Nasib Driver Ojek Online Saat Aturan Tarif Baru Tak Berjalan Mulus

Reporter: Selfie Miftahul Jannah tirto.id - 07 May 2019 12:35 WIB

View non-AMP version at tirto.id

Tanpa penyesuaian tarif yang memadai, para driver merasa kesulitan menyisihkan pendapatannya untuk keperluan perawatan kendaraan.

tirto.id - Sejumlah driver ojek online sempat mengancam mogok narik selama 12 jam, Senin (6/5/2019) kemarin. Hal ini dipicu langkah Go-Jek yang memutuskan mengembalikan tarif ojek ke harga semula, yaitu Rp1.900/km. Langkah ini tidak sesuai dengan tarif yang dirumuskan dalam Kepmenhub Nomor 348/2019 (PDF) yang mengatur soal pedoman biaya jasa ojek.

Go-Jek mengklaim langkah tersebut bukan melanggar aturan, tapi sebagai uji coba untuk melihat daya beli masyarakat setelah aturan tarif baru ojek online mulai direalisasikan sejak 1 Mei 2019.

────

# DAFTAR TUGAS
- A) Ketik ulang semua bagian artikel tentang tarif ojek online, mulai dari "tirto.id - Sejumlah" hingga "biaya jasa ojek.".
- B) Menurut artikel tentang tarif ojek online, ke harga berapa Go-Jek mengembalikan tarif ojeknya?
- C) Tuliskan lanjutan artikel tentang tarif ojek online, dimulai setelah kalimat terakhir yang ditampilkan.

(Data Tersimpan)

────

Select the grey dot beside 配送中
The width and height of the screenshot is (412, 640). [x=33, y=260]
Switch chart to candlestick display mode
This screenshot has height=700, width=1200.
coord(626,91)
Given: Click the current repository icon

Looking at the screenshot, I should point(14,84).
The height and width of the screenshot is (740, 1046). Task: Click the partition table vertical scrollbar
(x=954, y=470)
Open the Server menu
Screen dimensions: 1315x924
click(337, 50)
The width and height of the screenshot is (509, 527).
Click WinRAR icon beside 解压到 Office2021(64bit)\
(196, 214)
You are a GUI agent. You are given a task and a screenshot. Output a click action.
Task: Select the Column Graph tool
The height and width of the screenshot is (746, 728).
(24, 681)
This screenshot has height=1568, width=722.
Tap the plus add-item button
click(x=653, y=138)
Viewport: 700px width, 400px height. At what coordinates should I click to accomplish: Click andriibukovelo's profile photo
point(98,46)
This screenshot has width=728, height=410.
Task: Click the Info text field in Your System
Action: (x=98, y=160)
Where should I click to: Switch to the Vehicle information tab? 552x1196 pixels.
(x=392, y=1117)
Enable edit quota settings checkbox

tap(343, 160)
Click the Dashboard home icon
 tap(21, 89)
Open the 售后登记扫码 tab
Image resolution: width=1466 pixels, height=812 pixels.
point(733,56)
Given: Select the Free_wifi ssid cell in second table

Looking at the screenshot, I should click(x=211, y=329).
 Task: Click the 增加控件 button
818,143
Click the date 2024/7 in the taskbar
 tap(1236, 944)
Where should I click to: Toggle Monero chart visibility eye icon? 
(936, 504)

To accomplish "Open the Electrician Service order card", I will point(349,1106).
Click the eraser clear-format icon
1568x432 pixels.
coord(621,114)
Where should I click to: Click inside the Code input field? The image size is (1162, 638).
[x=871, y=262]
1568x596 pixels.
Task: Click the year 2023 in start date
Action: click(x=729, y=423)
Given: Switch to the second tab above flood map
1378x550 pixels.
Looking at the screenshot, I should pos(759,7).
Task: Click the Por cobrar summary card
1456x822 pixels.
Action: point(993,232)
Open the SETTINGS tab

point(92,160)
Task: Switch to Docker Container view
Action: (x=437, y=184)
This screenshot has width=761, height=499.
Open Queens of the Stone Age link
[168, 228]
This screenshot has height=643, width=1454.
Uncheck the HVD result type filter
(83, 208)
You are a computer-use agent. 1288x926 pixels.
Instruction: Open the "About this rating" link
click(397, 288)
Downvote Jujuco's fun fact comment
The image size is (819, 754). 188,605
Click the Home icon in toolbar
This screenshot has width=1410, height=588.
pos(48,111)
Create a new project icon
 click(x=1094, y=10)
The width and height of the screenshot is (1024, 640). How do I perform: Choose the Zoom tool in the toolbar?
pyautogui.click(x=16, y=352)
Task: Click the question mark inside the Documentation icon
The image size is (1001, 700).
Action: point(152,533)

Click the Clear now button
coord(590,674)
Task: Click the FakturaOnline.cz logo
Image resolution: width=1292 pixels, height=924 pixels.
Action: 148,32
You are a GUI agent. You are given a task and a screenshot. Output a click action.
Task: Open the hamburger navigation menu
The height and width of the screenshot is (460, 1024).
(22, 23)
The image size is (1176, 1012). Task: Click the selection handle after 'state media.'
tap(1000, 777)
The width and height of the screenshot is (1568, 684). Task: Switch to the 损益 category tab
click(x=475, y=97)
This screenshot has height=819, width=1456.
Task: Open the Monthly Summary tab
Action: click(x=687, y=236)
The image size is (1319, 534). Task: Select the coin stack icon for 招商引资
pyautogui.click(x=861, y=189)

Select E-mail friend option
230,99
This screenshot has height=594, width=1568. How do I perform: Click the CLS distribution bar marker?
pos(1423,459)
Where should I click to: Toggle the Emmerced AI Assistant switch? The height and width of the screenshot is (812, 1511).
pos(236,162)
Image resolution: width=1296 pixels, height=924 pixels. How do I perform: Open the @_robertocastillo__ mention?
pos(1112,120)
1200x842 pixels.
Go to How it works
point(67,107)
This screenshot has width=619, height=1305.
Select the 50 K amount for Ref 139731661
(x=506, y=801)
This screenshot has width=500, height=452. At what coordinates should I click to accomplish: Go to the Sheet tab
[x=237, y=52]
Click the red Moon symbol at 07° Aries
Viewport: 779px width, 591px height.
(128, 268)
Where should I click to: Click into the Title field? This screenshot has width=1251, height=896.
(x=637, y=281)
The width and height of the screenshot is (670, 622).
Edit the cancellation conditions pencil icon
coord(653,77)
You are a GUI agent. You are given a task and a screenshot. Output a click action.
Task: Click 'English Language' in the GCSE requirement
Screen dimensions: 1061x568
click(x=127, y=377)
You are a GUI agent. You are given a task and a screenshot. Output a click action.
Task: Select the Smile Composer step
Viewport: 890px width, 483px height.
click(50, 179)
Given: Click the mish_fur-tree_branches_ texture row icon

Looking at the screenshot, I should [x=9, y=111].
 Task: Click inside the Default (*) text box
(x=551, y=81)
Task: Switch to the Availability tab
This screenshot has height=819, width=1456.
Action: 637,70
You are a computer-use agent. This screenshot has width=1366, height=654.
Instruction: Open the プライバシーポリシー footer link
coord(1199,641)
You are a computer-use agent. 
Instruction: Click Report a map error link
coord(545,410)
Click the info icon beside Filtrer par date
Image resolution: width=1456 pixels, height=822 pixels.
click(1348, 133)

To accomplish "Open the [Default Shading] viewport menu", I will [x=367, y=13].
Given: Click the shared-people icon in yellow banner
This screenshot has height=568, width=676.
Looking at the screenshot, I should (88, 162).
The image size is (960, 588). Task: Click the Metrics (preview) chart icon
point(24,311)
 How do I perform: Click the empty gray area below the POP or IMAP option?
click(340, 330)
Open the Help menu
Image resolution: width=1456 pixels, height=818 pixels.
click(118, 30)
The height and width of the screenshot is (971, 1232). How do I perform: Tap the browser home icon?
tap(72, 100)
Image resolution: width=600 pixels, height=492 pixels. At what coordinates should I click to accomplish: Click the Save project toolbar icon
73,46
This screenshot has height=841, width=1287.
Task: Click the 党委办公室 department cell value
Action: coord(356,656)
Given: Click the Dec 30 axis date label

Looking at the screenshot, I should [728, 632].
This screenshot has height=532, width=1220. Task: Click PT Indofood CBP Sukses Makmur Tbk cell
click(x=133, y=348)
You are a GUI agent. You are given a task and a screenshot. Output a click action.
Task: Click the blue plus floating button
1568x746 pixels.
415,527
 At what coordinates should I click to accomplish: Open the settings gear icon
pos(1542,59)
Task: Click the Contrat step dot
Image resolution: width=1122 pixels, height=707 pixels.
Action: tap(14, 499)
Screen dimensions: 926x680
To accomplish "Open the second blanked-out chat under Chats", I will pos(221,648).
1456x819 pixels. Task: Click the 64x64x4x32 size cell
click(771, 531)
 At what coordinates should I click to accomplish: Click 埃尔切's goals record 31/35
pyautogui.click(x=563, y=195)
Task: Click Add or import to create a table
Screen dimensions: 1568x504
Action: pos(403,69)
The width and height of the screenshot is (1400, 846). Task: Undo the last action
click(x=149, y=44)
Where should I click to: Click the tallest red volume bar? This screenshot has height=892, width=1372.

────

# HASIL YANG DIHARAPKAN
- A)
tirto.id - Sejumlah driver ojek online sempat mengancam mogok narik selama 12 jam, Senin (6/5/2019) kemarin. Hal ini dipicu langkah Go-Jek yang memutuskan mengembalikan tarif ojek ke harga semula, yaitu Rp1.900/km. Langkah ini tidak sesuai dengan tarif yang dirumuskan dalam Kepmenhub Nomor 348/2019 (PDF) yang mengatur soal pedoman biaya jasa ojek.

- B) Go-Jek mengembalikan tarif ojeknya ke harga semula, yaitu Rp1.900/km.

- C)
Chief Corporate Affairs Go-Jek Nila Marita mengatakan, langkah itu dilakukan karena banyak keluhan dari mitra atau driver-nya yang mengalami penurunan pesanan semenjak penerapan tarif baru.

"Kami melihat selama tiga hari ada penurunan permintaan Go-Ride yang cukup signifikan sehingga berdampak pada penghasilan mitra driver kami," kata Nila saat dihubungi reporter Tirto, Senin siang.

Akan tetapi, penurunan tarif ini hanya bersifat sementara. "Sebenarnya tarif kemarin [turun atau kembali ke awal] itu karena kami masih dalam proses uji coba," kata Vice President Corporate Affairs Go-Jek Michael Say.

Ia mengatakan, saat awal penetapan tarif baru pada 1 Mei lalu, banyak keluhan yang masuk. Ini yang membikin Go-Jek mencoba menurunkan tarif ke angka semula, yaitu Rp1.900/km dari aturan Kepmenhub per 1 Mei 2019 yang seharusnya Rp2.500/km.

"Kami lihat dulu [daya beli] masyarakatnya," kata Michael Say.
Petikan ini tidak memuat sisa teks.